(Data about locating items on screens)
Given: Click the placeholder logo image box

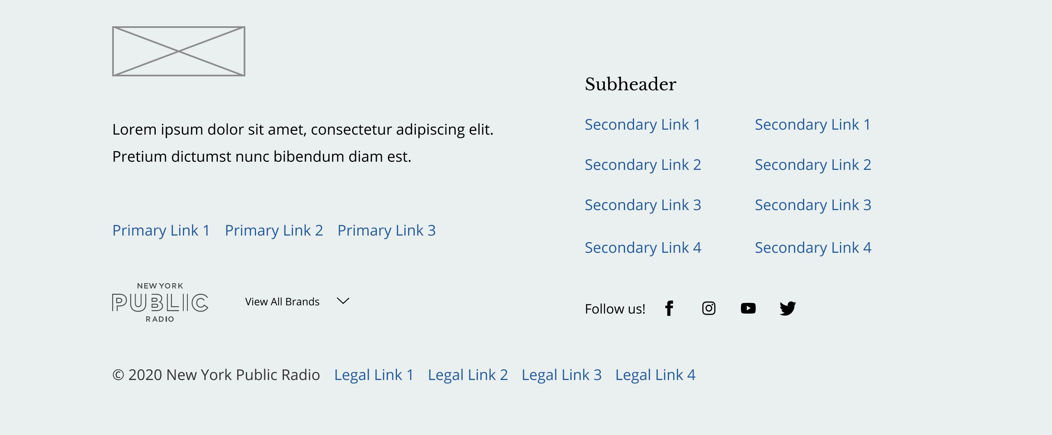Looking at the screenshot, I should pyautogui.click(x=179, y=51).
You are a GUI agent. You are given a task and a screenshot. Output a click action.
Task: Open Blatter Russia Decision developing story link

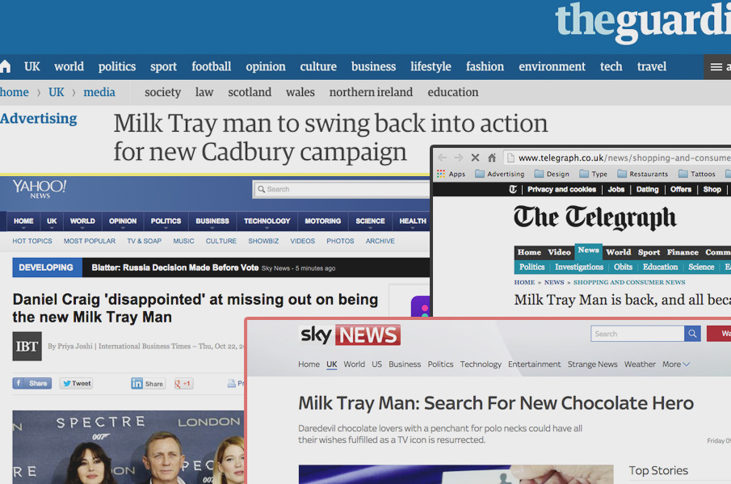coord(174,267)
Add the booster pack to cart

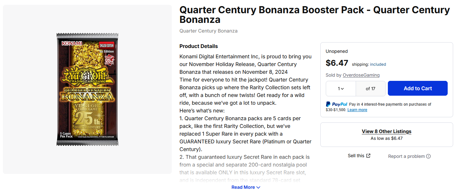tap(418, 88)
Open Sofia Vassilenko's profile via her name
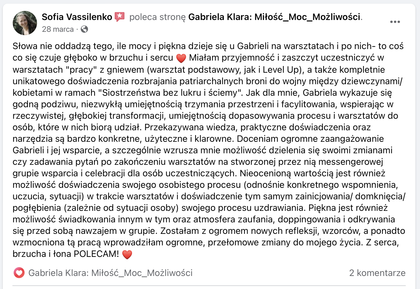 (x=77, y=17)
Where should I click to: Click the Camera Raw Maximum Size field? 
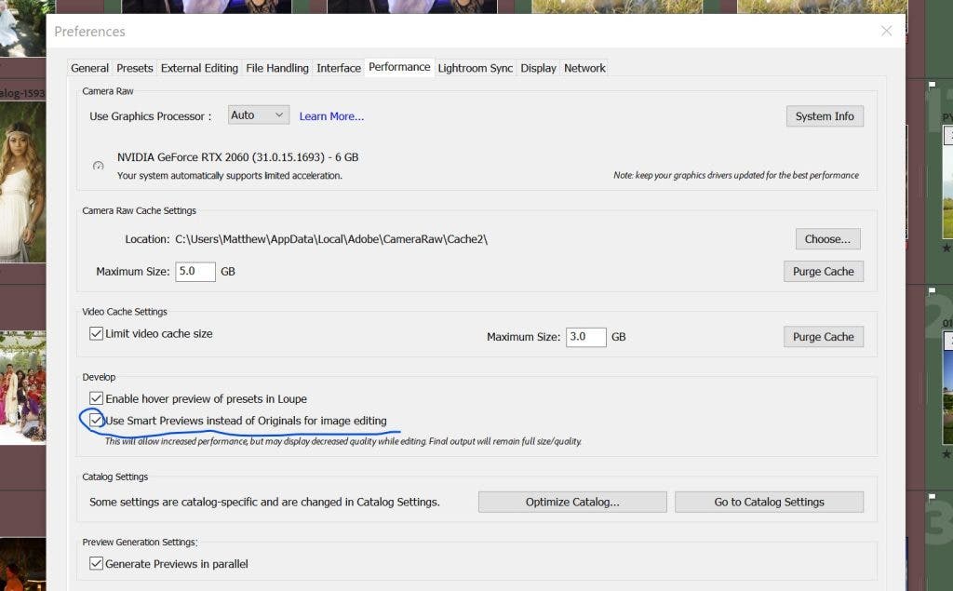(x=195, y=272)
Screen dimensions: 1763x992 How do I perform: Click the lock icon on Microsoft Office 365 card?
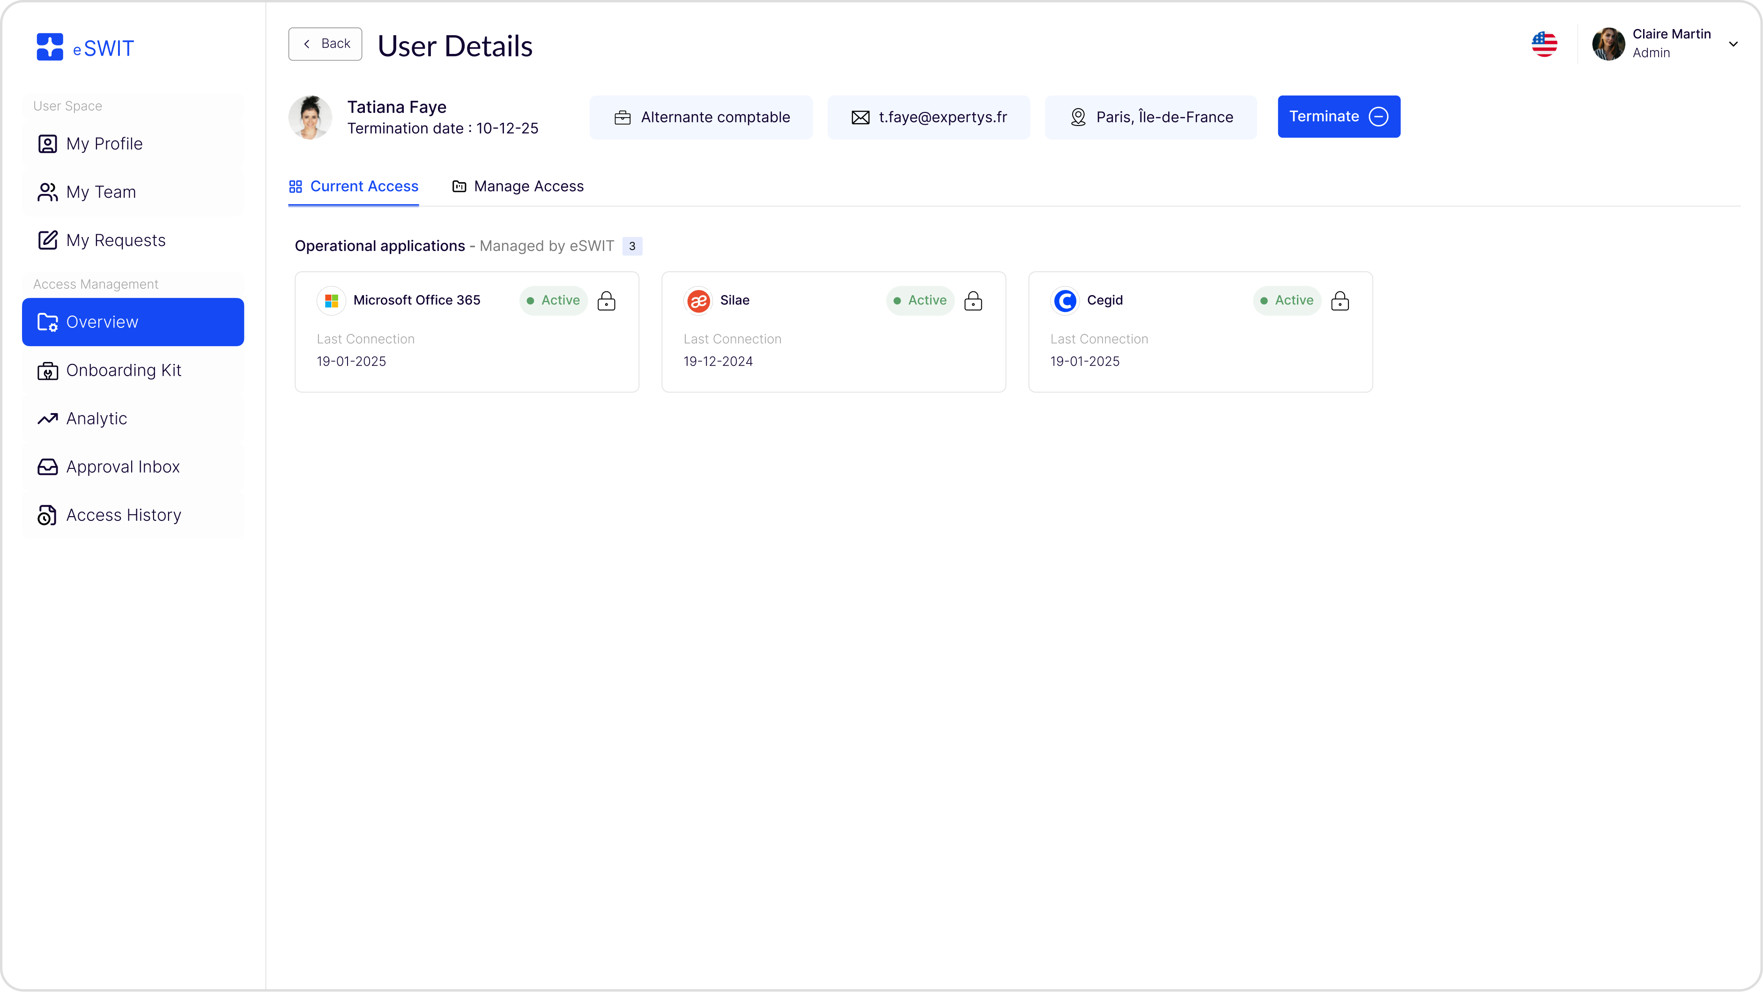coord(606,301)
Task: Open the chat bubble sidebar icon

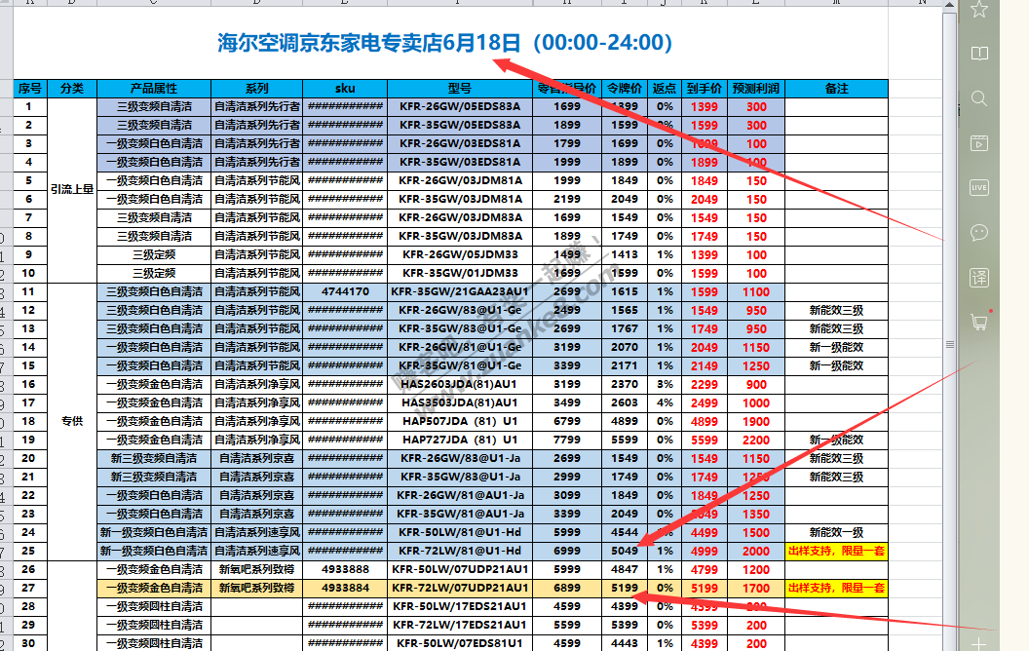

### PROBLEM DESCRIPTION
Copy the data above word for word, leaving out the pictures.

### THE COMPLETED TASK
Given: Click the placeholder logo image box

Looking at the screenshot, I should pyautogui.click(x=179, y=51).
You are a GUI agent. You are given a task and a screenshot. Output a click action.
Task: Open Blatter Russia Decision developing story link

coord(174,267)
Add the booster pack to cart

tap(418, 88)
Open Sofia Vassilenko's profile via her name
 (x=77, y=17)
Where should I click to: Click the Camera Raw Maximum Size field? 
(x=195, y=272)
Screen dimensions: 1763x992 How do I perform: Click the lock icon on Microsoft Office 365 card?
coord(606,301)
Task: Open the chat bubble sidebar icon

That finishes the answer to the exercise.